Regarding the domestic situation, laws in Saudi Arabia are highly repressive. The state has an appalling human rights record and is continuously using the legal system to abuse poor and oppressed people of their own country, especially women. Chopping off hands as punishment for theft and beheading for murder or possession of narcotics is the norm under this regime. Royals and the rich get royal pardons for all offences by paying huge sums of money. The country also has highly discriminatory laws against women. The regime is shamelessly promoting brutal religious clerics – issuing directives including asking men to molest working women, forcing minor girls to wear the burka (full face hijab) as the only alleged way to avoid rape and banning women from driving. Workers in Saudi Arabia are often imported from countries like Pakistan, India, Bangladesh and Indonesia, and are effectively kept as slaves without even basic human rights. They are deprived of their travel documents and forced to work for 12 hour shifts in extremely hot weather. Trafficking agents take huge shares of their salaries, and if the workers try to protest, they are immediately jailed and deported by the trafficking agents with the help of the Saudi police and government officials.
Cambridge University
Cambridge University seems to have no qualms about setting up a partnership with such a regime. The formal agreement for the Centre was signed by a Prince of the Saudi Regime with the Cambridge University Vice-Chancellor. According to the website of KACST-Cambridge, the focus of research will be on the research of emerging technologies relevant to ‘long-term Saudi development strategy’. It is clear that any research collaboration with the abusive and despotic Saudi regime can bring about nothing good. It will equip the regime with technology and equipment that will ultimately be used for repression and attacks against its own people and others around the world.
The extent of the availability of Cambridge resources to the Saudi regime is evident through the profile of the Cambridge people involved in the venture – one is the Chairman of the Board of Graduate Studies (Professor David Cardwell) and second is the Chairman of the St John Innovation Centre in Cambridge (Professor Ian Hutching). The deal was neither discussed in the University Council or at department level, nor was any consent given by the wider academic and student community. No information of the partnership deal is available in the University Reporter.

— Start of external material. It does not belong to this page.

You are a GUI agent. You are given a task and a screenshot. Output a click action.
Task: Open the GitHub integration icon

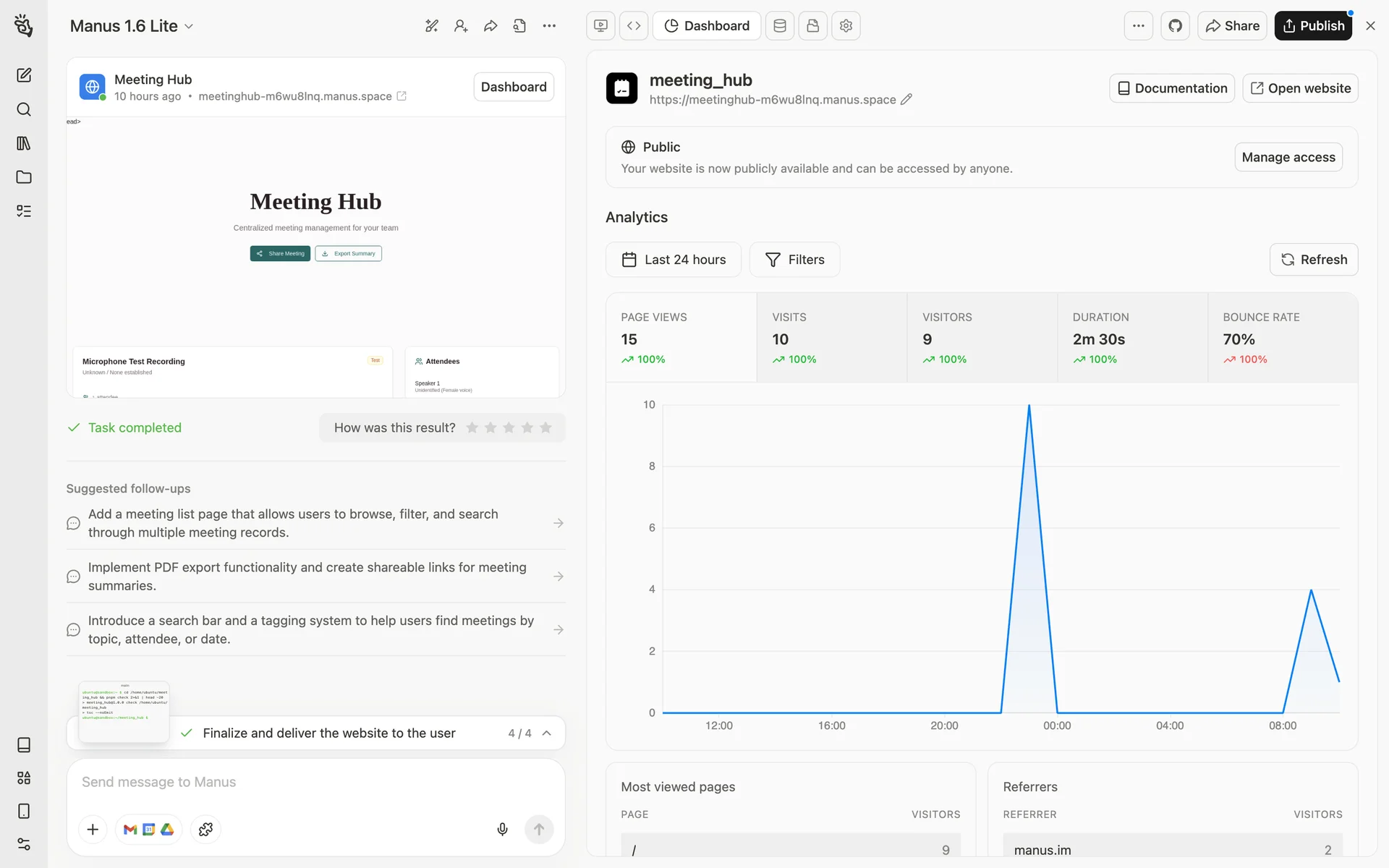click(x=1175, y=26)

If left to profit-seeking officials, Cambridge will see many more of these dodgy deals involving human rights issues. The government has reduced research council funding to universities thus rendering the temptation of such objectionable partnerships increasingly hard to resist.
The role of students
Cambridge students must take these actions of the University seriously and fight against such shady deals to defend their University’s education and research establishments. Such a partnership with regimes that treat workers in this way should immediately be stopped. Students should raise this matter in their JCRs, MCRs, Student Unions, societies and activists groups to demand that the university immediately stop this partnership – but the struggle must not stop there.
We must understand that this is a wider issue concerning the crisis of capitalism, whereby the coalition government has cut funding to higher education, whilst showering billions of pounds on banks and large businesses – draining public money into bonuses or into stagnation in banks. Students, academics and staff should demand that the government increase funding for research. Cambridge Student Unions, JCRs, MCRs and activist groups should initiate a campaign for properly funded higher education and, alongside the trade unions, fight for socialism. This is the only way forward for the defence of our education and for the millions of people living under despotic regimes around the world.